*** Record set

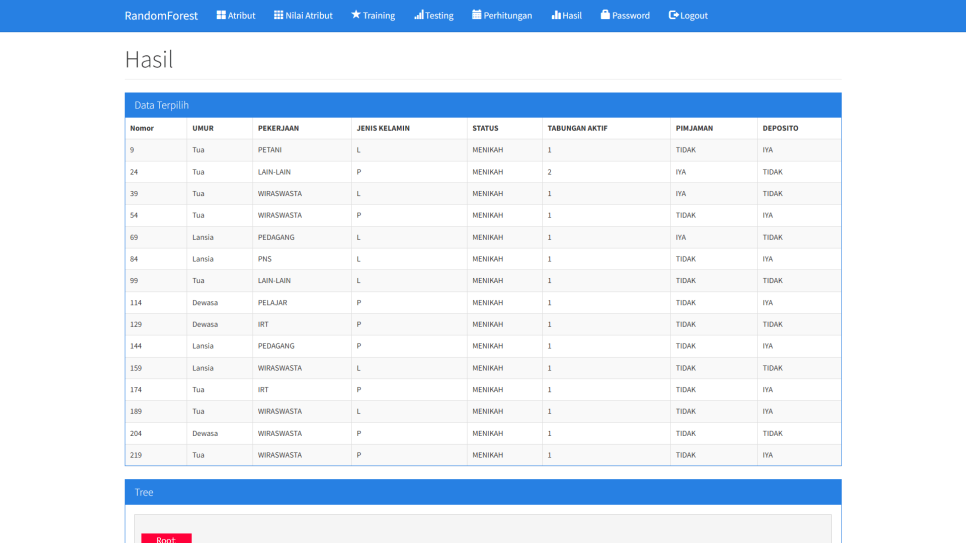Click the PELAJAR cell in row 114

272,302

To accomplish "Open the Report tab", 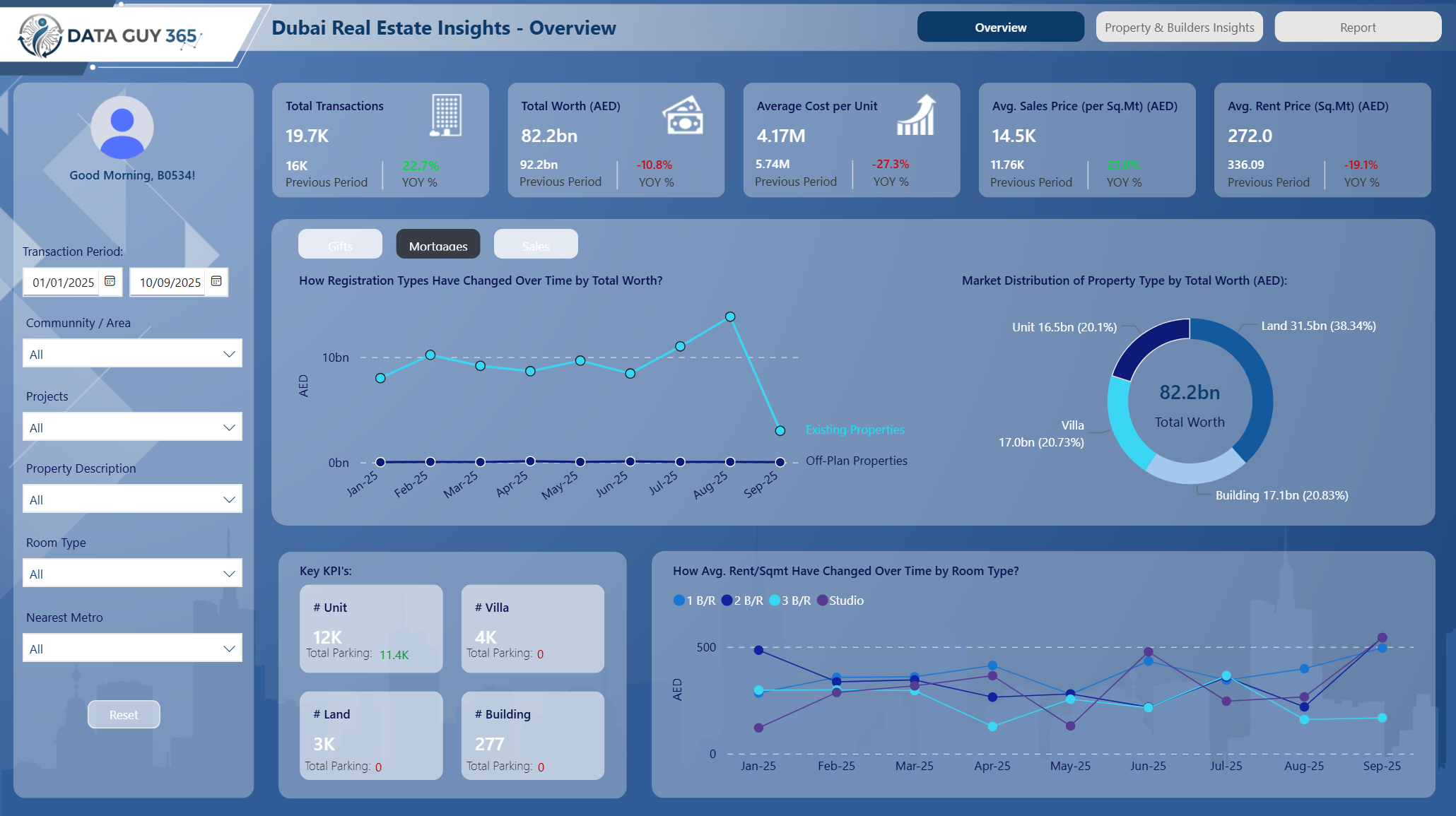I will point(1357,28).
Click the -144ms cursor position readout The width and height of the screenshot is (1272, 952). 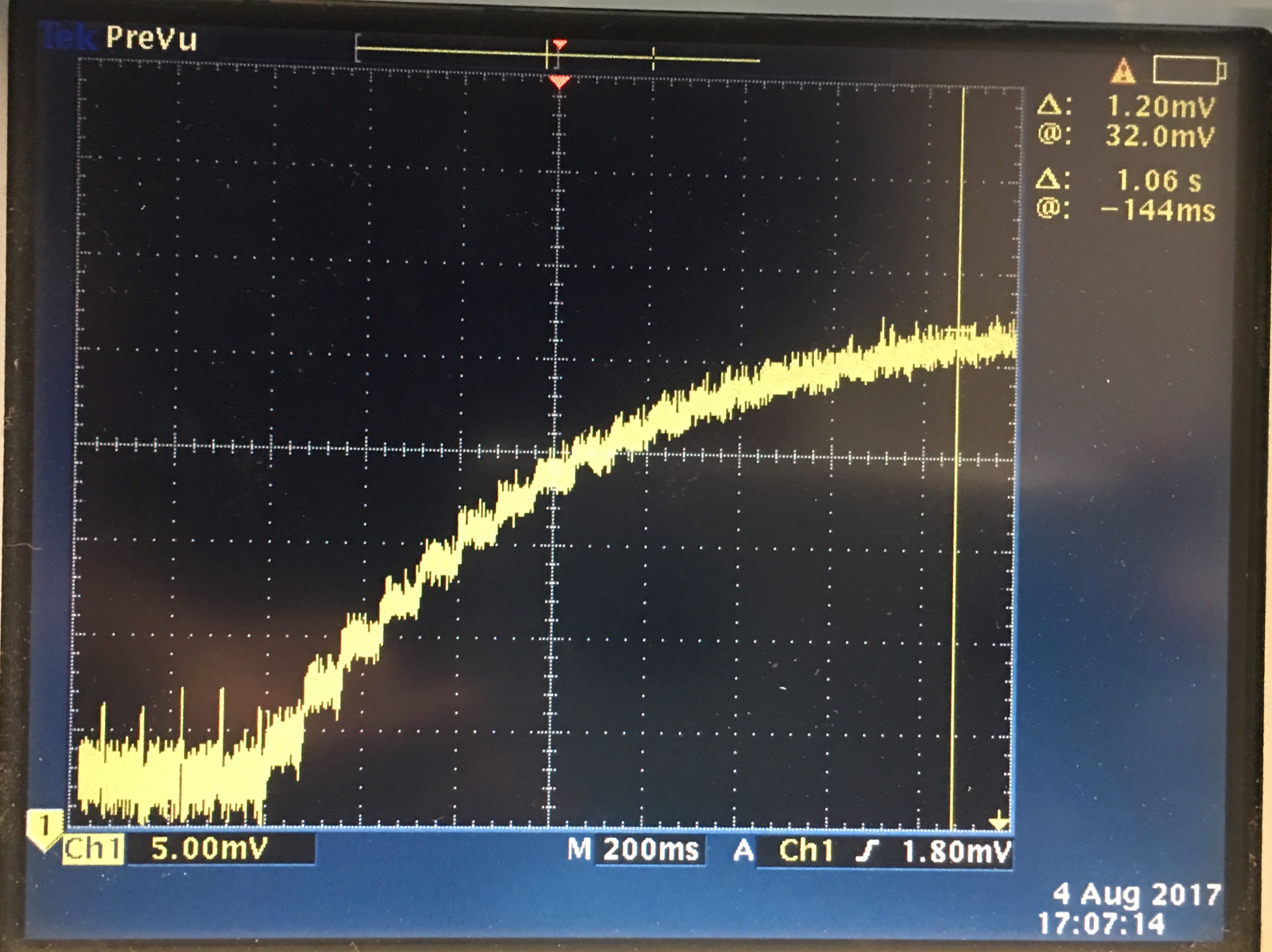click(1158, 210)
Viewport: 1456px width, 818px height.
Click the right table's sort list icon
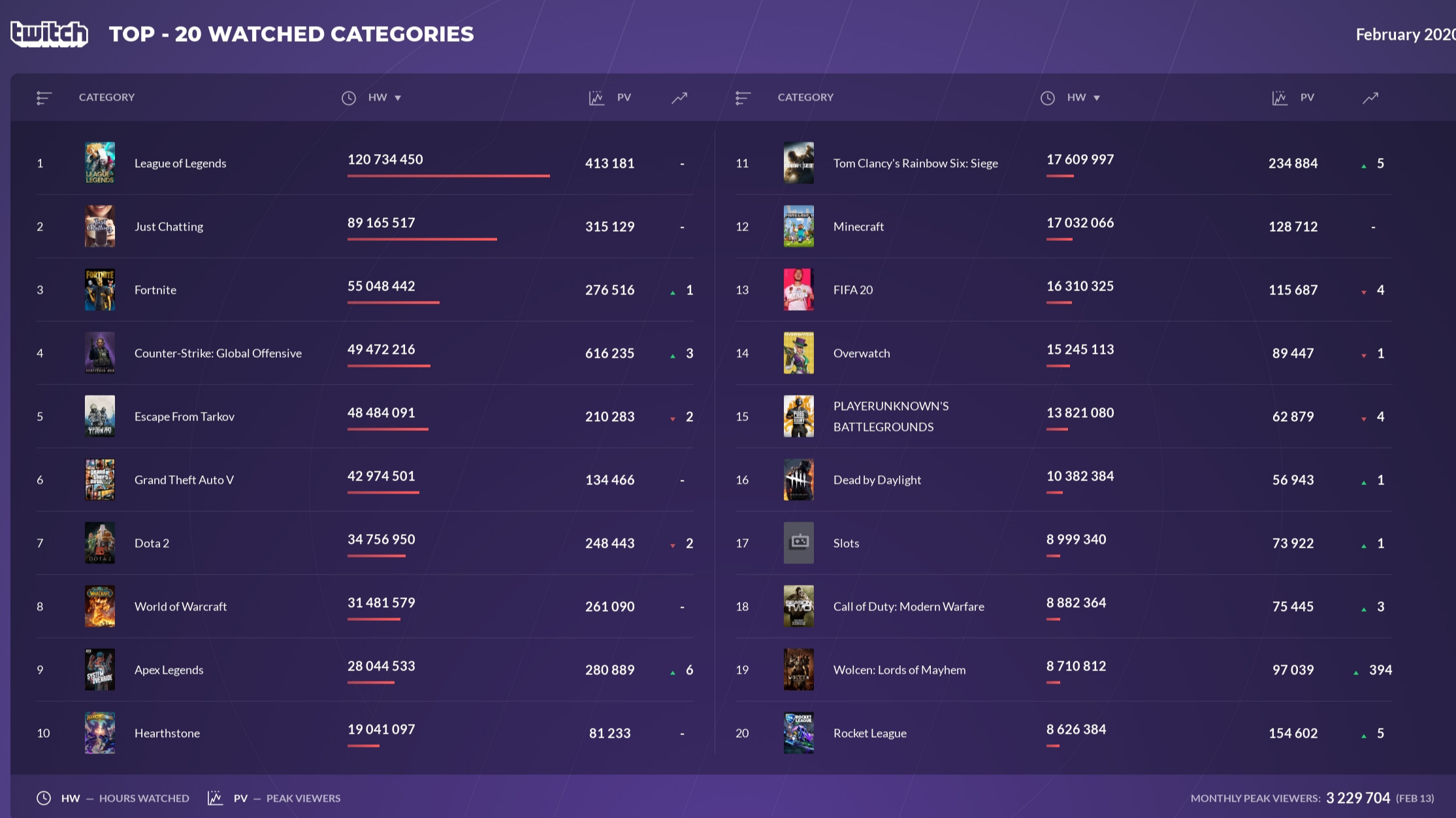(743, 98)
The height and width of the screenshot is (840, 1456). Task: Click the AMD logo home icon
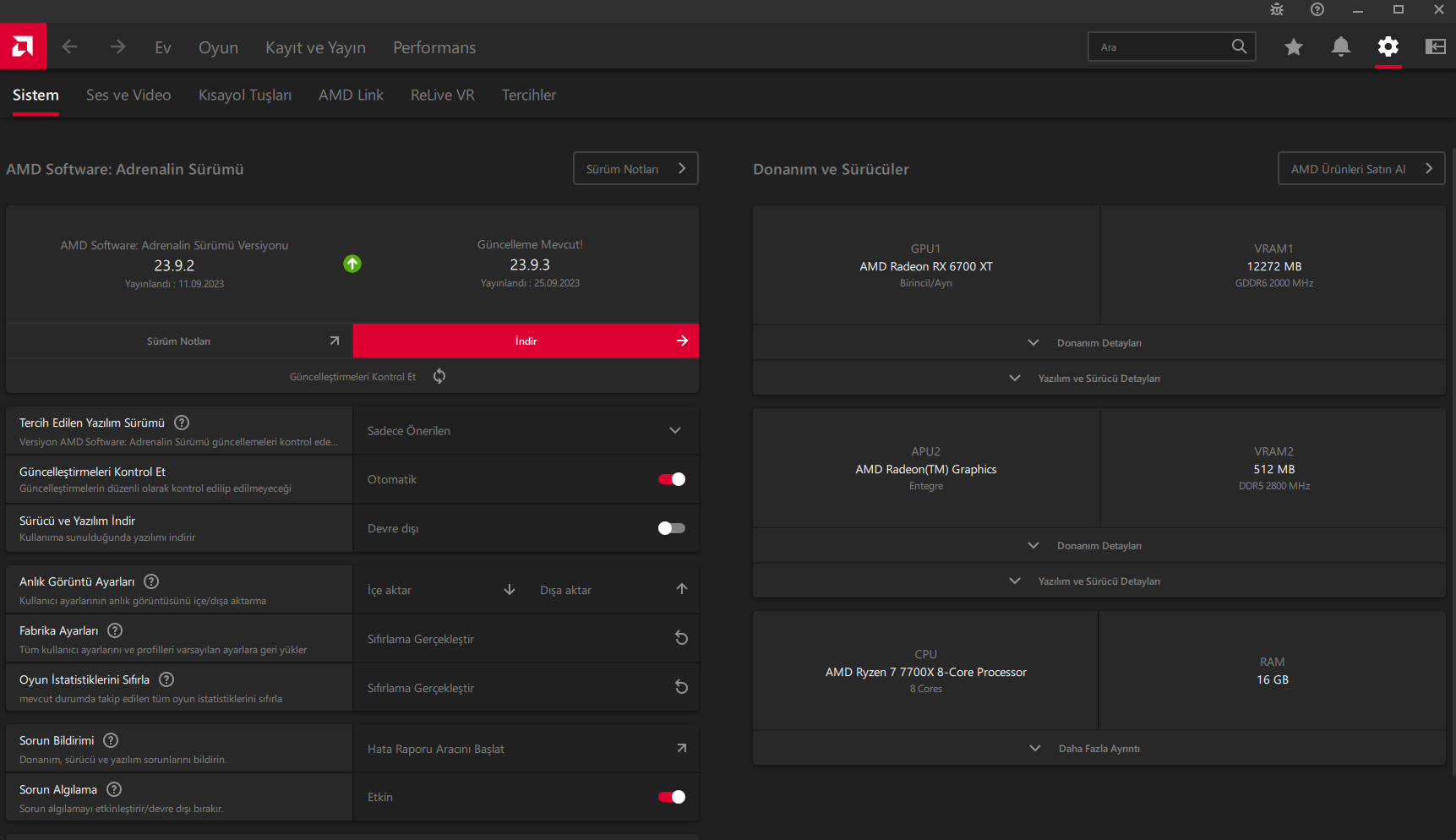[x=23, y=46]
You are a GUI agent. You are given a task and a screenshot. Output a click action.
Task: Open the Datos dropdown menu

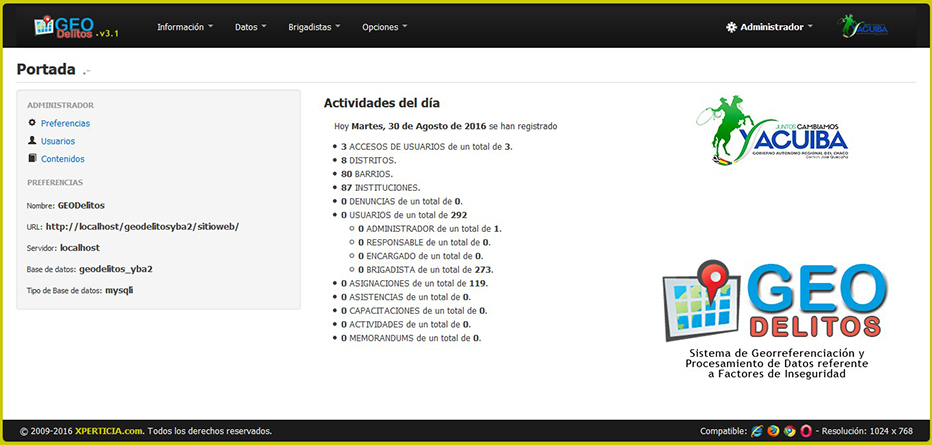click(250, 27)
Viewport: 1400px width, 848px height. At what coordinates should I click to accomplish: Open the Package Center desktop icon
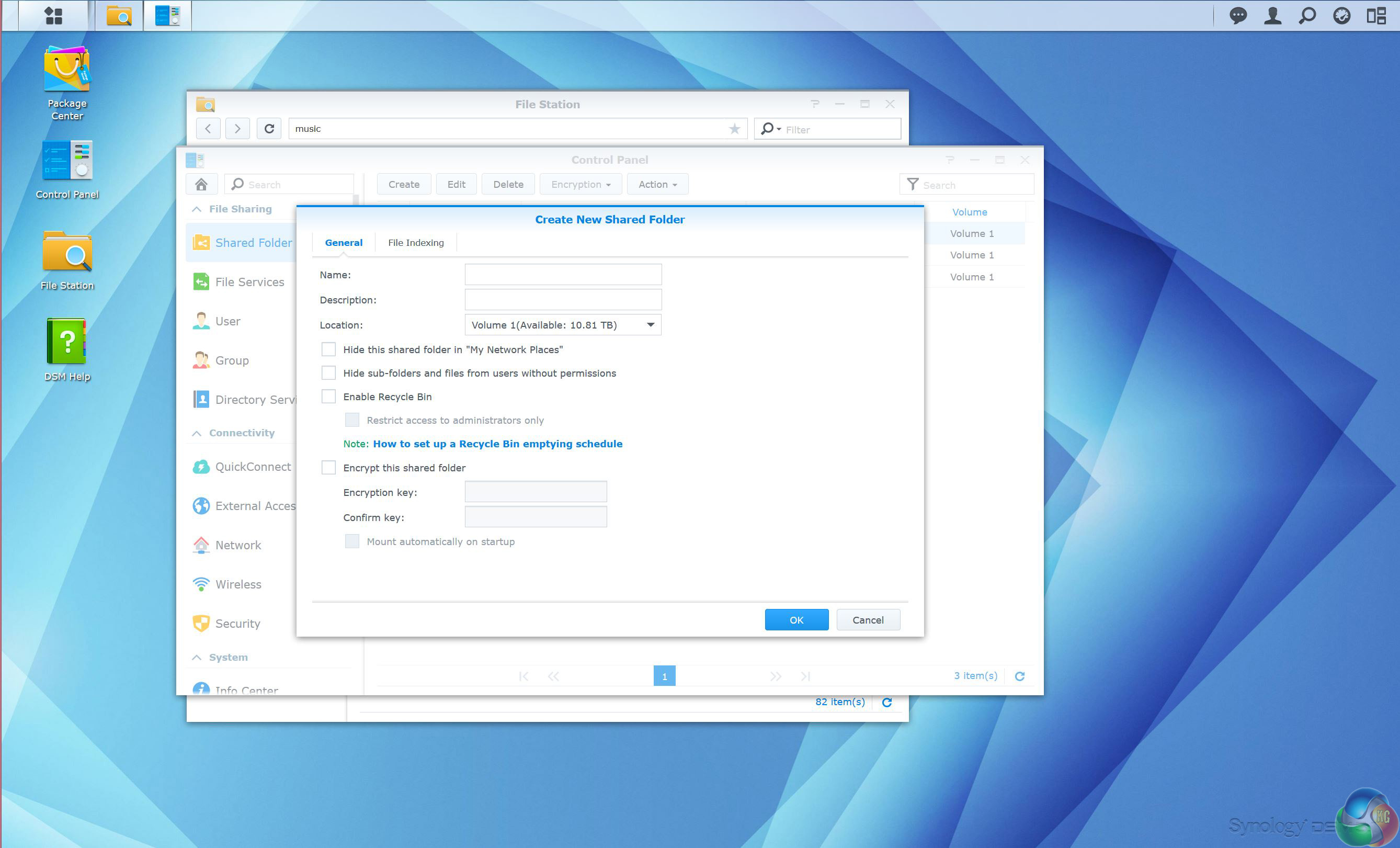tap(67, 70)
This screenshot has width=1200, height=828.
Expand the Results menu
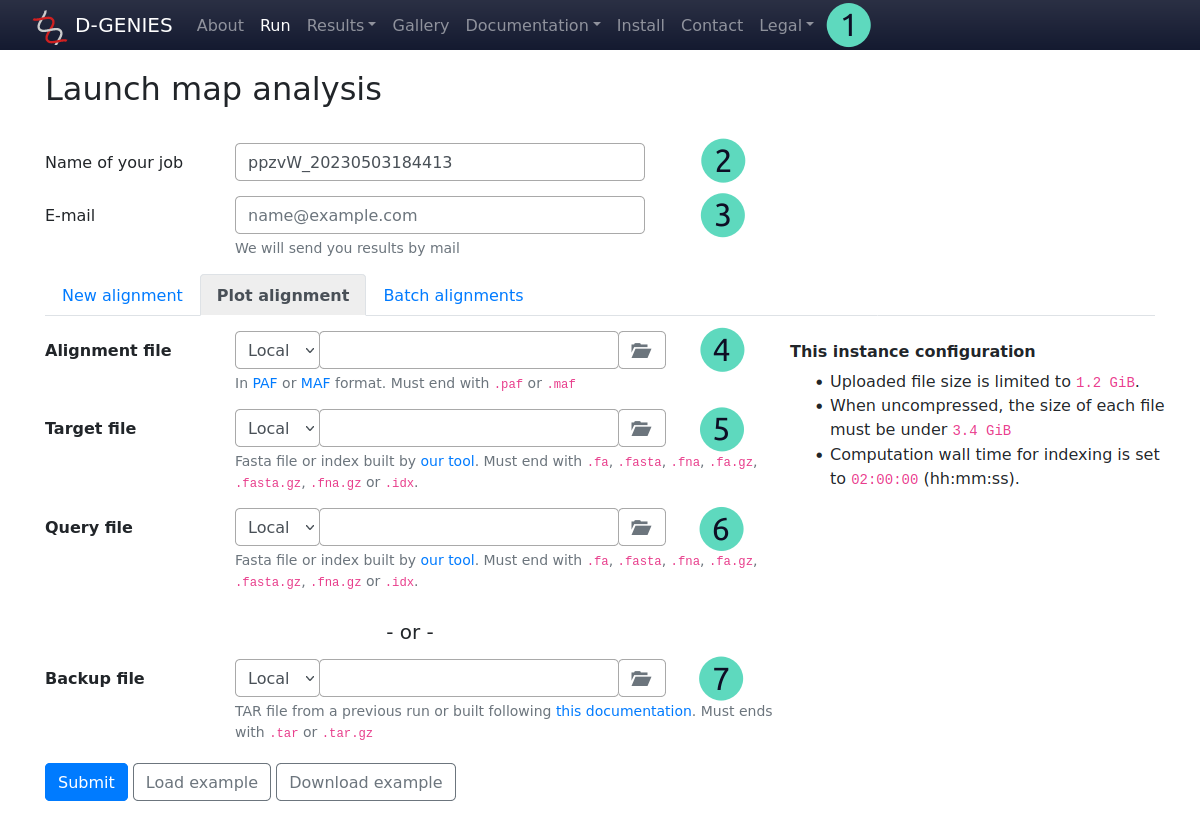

******

**The request**
Rescale the rows from the line holding "Viewport: 1400px width, 848px" through the end of the rows, inclusive, by reproducing every line, requests included, with each coordinate in the answers multiplied by 1.1 and rounded to a whole number, halves up. Give only these lines, and leave the pictures out.

**Full solution**
Viewport: 1400px width, 848px height. At what coordinates should I click to accomplish: Open the Package Center desktop icon
tap(74, 77)
This screenshot has width=1200, height=828.
Expand the Results menu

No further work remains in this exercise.